Regular listeners are well aware of our general scepticism towards gold and silver pumpers.
In fact when we began our channel and produced our first video on 16th March 2015 we were
totally convinced that gold and silver prices were not going to move up any time soon and
certainly not to the $5000 – $10,000 an oz level the pumpers were pushing for gold and
the $100 – $400 level they were forecasting for silver. In fact we were right and we rapidly
saw gold decline to as low as $1049 and silver to $13.58. Now today compared to the price
as of 16th March 2015 Gold is up 9% and silver is up 8% having recovered from those lows
as a result of the FED not raising rates more than once despite its promise to do so and
the shock that the UK’s BREXIT vote has had around the world.
In sterling terms for quite a while we were also correct, on 16th March 2015 gold stood
at £780 and then fell to £694 and silver stood at £10.54 and fell to £9.06 but what
has happened since then? Well today with gold standing at £993 it is up some 27% and silver
now standing at £13.91 it is up 32%. So what happened? The answer very simply: “The fear
of BREXIT, then BREXIT and now the fear of the Aftermath of BREXIT”.

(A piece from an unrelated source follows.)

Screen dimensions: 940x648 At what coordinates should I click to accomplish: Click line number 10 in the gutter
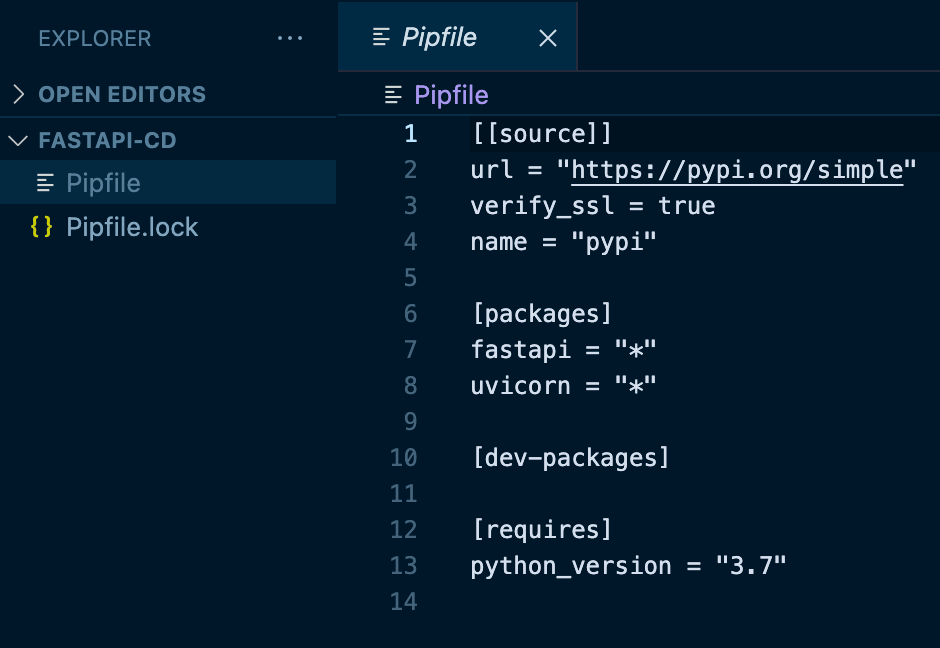click(x=403, y=458)
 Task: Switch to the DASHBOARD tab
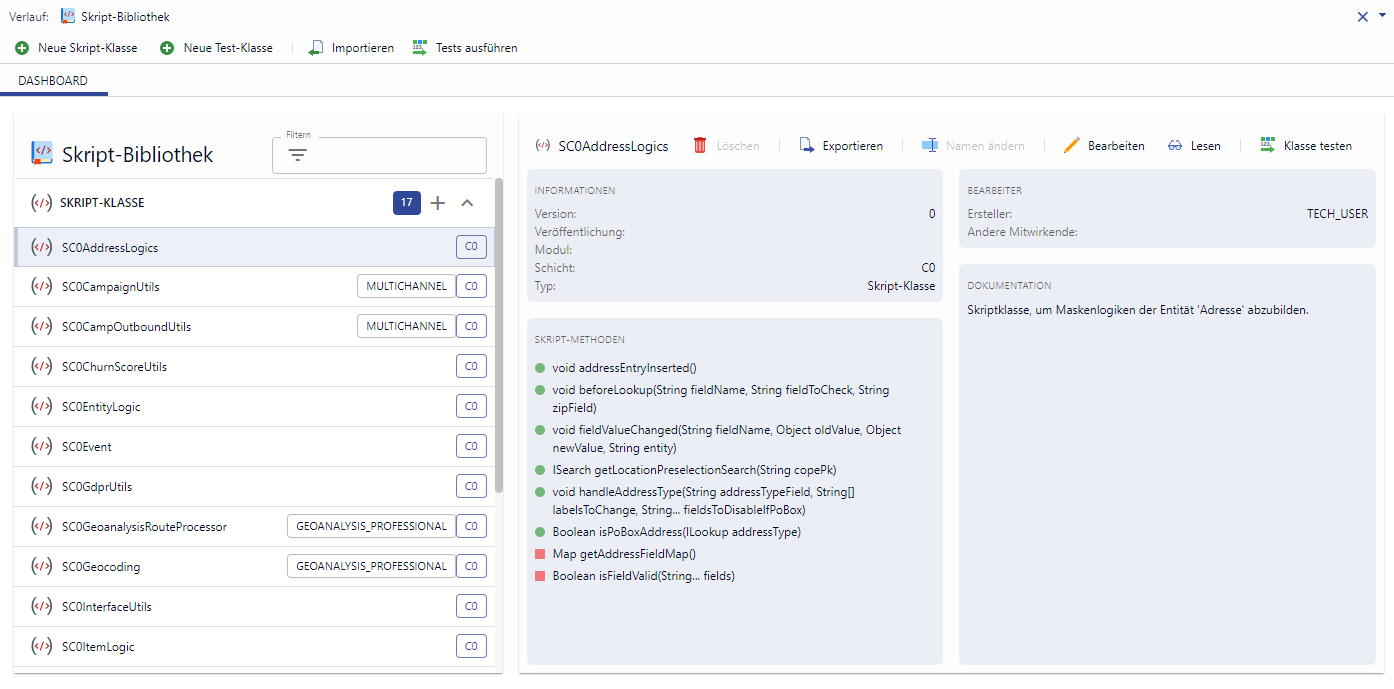click(x=53, y=81)
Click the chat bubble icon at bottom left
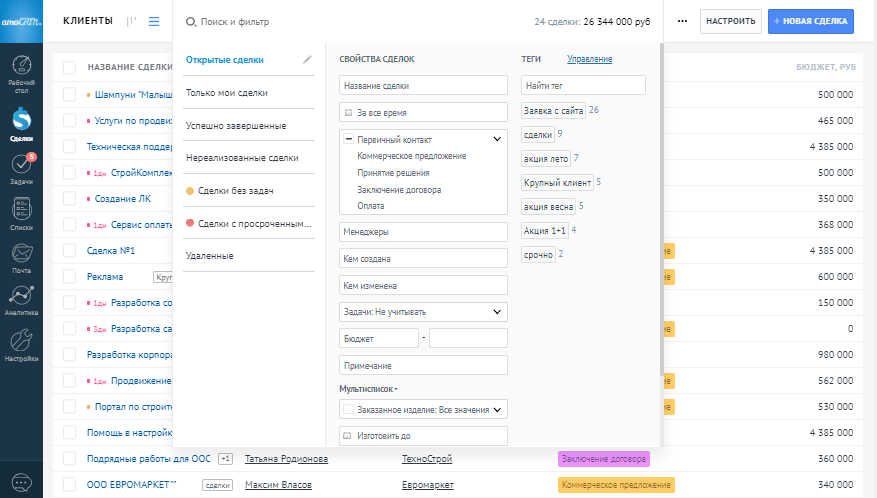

How can we support that conclusion? Well we have all seen the news as to what has happened
to Sterling. Even the FT couldn’t resist the headline “Sterling near 31-year low
against dollar as May sets Brexit start date” published just 3 days ago. It then went on
to point out: “Against the dollar, sterling was down 1.2
per cent at $1.2815, within touching distance of the July 6th drop to $1.2796 when the pound
hit its lowest level since 1985. The pound was 0.9 per cent weaker against the euro,
with as much as £0.8737 needed to buy a unit of the single currency, a level not touched
since 2013”. Finally it quoted Charles St Arnaud, Nomura FX strategist who said : “The
decline in sterling is another reminder that the market doesn’t like the uncertainty
that Brexit is bringing, that the negotiations will be hard and that the probability of a
hard Brexit has increased.” It was clear from the Prime Ministers speech
at the Conservative Party Conference this week that a ‘hard BREXIT’ deal was going
to occur. This means the UK standing fast on its total control of immigration which
flouts one of the key pillars of the Single European Market which is Freedom of Movement
of ‘goods, capital and labour’. If Theresa May insists on this, then Britain has to look
elsewhere for its markets especially if the EU remains intransigent. The negative impact
of leaving this arrangement will be considerable as the UK is seen as a gateway to Europe both
geographically and politically. Many important businesses have headquarters in the UK to
allow access to the single market. By seeking to leave the single market Mrs May has triggered
further worries for the future of the UK and this is being reflected in the price of the
pound. This worries traders and foreign exchange
dealers too. Data from the Commodity Futures Trading Commission showed that hedge funds
nearly doubled their net short positions on the UK currency to $5bn in the week to September
27th from the previous week, as bearish sentiment towards sterling re-emerged. That ended four
straight weeks of net buying of the pound. Unicredit today announced that it sees the
risk of the UK coming out of both the EU and Common Market, as not sufficiently ‘priced
in’ by markets, and so, therefore, likely to lead to further weakness for Sterling.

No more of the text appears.